__Records to use__.

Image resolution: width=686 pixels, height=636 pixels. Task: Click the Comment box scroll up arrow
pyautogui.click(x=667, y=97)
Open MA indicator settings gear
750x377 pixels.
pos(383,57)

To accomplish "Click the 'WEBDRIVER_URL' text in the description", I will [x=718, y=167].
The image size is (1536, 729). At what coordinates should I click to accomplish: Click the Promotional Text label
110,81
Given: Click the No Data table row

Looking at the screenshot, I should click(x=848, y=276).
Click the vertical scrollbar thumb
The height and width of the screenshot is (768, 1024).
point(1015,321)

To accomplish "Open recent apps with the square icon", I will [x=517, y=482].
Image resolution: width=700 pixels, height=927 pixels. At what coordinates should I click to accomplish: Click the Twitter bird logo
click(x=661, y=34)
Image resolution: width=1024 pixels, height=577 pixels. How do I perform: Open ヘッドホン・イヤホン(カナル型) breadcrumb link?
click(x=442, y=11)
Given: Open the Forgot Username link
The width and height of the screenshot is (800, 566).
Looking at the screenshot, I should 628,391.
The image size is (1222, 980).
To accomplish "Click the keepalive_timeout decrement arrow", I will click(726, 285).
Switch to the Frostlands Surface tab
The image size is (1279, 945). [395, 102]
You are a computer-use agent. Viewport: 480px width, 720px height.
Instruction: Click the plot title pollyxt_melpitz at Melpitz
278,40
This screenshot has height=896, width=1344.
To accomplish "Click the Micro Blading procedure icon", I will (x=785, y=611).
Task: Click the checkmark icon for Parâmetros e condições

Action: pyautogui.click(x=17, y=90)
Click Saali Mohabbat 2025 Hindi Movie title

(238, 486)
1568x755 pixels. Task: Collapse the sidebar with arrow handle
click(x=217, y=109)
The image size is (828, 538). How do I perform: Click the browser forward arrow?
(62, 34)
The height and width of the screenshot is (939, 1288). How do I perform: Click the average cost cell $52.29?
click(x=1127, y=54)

__Assignment__.
Each entry must be retyped exactly as it was written above.

__Result for this exercise__.
Image resolution: width=686 pixels, height=636 pixels. Task: Click the Comment box scroll up arrow
pyautogui.click(x=667, y=97)
Open MA indicator settings gear
750x377 pixels.
pos(383,57)

To accomplish "Click the 'WEBDRIVER_URL' text in the description", I will [x=718, y=167].
The image size is (1536, 729). At what coordinates should I click to accomplish: Click the Promotional Text label
110,81
Given: Click the No Data table row

Looking at the screenshot, I should click(x=848, y=276).
Click the vertical scrollbar thumb
The height and width of the screenshot is (768, 1024).
point(1015,321)

To accomplish "Open recent apps with the square icon", I will [x=517, y=482].
Image resolution: width=700 pixels, height=927 pixels. At what coordinates should I click to accomplish: Click the Twitter bird logo
click(x=661, y=34)
Image resolution: width=1024 pixels, height=577 pixels. How do I perform: Open ヘッドホン・イヤホン(カナル型) breadcrumb link?
click(x=442, y=11)
Given: Open the Forgot Username link
The width and height of the screenshot is (800, 566).
Looking at the screenshot, I should 628,391.
The image size is (1222, 980).
To accomplish "Click the keepalive_timeout decrement arrow", I will click(726, 285).
Switch to the Frostlands Surface tab
The image size is (1279, 945). [395, 102]
You are a computer-use agent. Viewport: 480px width, 720px height.
Instruction: Click the plot title pollyxt_melpitz at Melpitz
278,40
This screenshot has height=896, width=1344.
To accomplish "Click the Micro Blading procedure icon", I will (x=785, y=611).
Task: Click the checkmark icon for Parâmetros e condições

Action: pyautogui.click(x=17, y=90)
Click Saali Mohabbat 2025 Hindi Movie title

(238, 486)
1568x755 pixels. Task: Collapse the sidebar with arrow handle
click(x=217, y=109)
The image size is (828, 538). How do I perform: Click the browser forward arrow?
(62, 34)
The height and width of the screenshot is (939, 1288). How do I perform: Click the average cost cell $52.29?
click(x=1127, y=54)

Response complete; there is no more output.